Anaphylaxis is a clinical diagnosis and is usually diagnosed by the patterns of symptoms listed above. If someone thinks he or she is having an anaphylactic reaction, the first and most important step is to treat with self-injectable epinephrine and/or seek emergency care. Once the acute reaction has been treated with epinephrine, one must seek urgent medical care to monitor for the risk of a biphasic reaction. Referral to an allergist is also typically recommended. The allergist will assess whether or not the reaction was indeed allergic in nature. Sometimes, a careful and detailed medical history and selected blood or skin tests can identify the trigger. The medical history focuses on exposures such as foods, medications, and stings preceding the anaphylactic reaction. In rare cases, exercise or alcohol may be a factor in anaphylaxis.
|Causes - IgE Mediated||Examples|
|Medications||Antibiotics (penicillin, cephalosporins), muscle paralytics used in anesthesia, NSAIDs, platinum-based chemotherapy, others|
|Insect stings||Hornet, wasp, yellow jacket, honey bee, fire ant|
|Foods||Peanuts, tree nuts, fish, shellfish, eggs, milk, soy, wheat, sesame|
|Hormones||Insulin, possibly progesterone|
|Causes - Non-IgE-Mediated||Examples|
|Medication||NSAIDS, morphine, IV iron, gamma globulin, IV iron|
Exercise-induced anaphylaxis: Exercise-induced anaphylaxis is a rare condition that presents with the same symptoms as anaphylaxis but is triggered by exercise.

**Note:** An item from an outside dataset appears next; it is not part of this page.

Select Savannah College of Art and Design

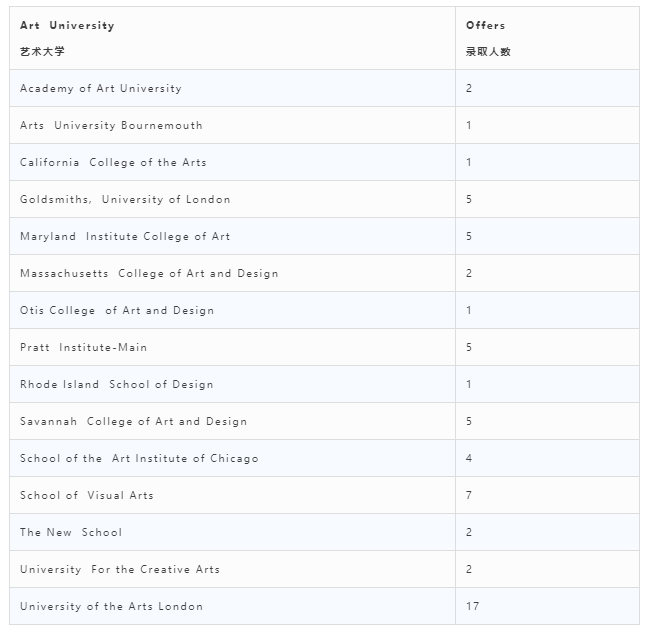click(133, 421)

Exercise-induced anaphylaxis can be food-dependent in which symptoms occur with exercise only after consuming specific foods, such as celery, wheat, alcohol, or shellfish. Early symptoms are usually flushing and itching, which may progress to other typical symptoms of anaphylaxis if the exercise continues. Premedication with antihistamines or other drugs does not consistently prevent EIA. Warming up slowly, avoiding eating two to four hours before exercise, exercising with a partner, and carrying emergency epinephrine kits is mandatory for those at risk for exercise-induced anaphylaxis. If symptoms occur despite these measures, then exercise avoidance may be recommended.

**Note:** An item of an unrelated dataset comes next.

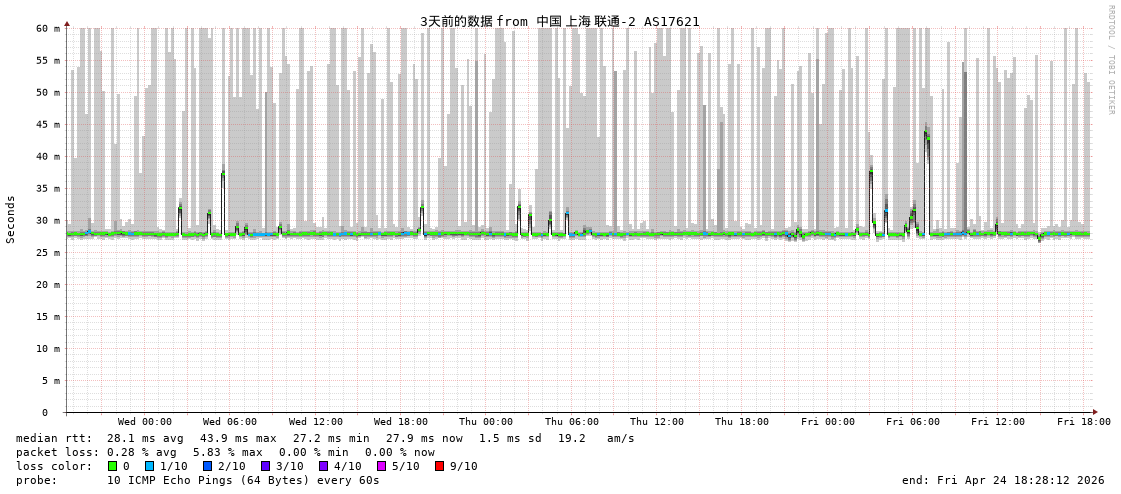Select the Thu 18:00 time axis label
This screenshot has height=494, width=1121.
point(742,422)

When no cause can be found for anaphylaxis, it is termed idiopathic. Recent reports suggest that 25% of all episodes of anaphylaxis are idiopathic. For frequent episodes of anaphylaxis, a physician may recommend a combination of antihistamine, leukotriene inhibitors, or oral steroids to reduce the severity of attacks. There is also some evidence that a biologic medication, omalizumab (Xolair), which binds IgE, may help with idiopathic anaphylaxis.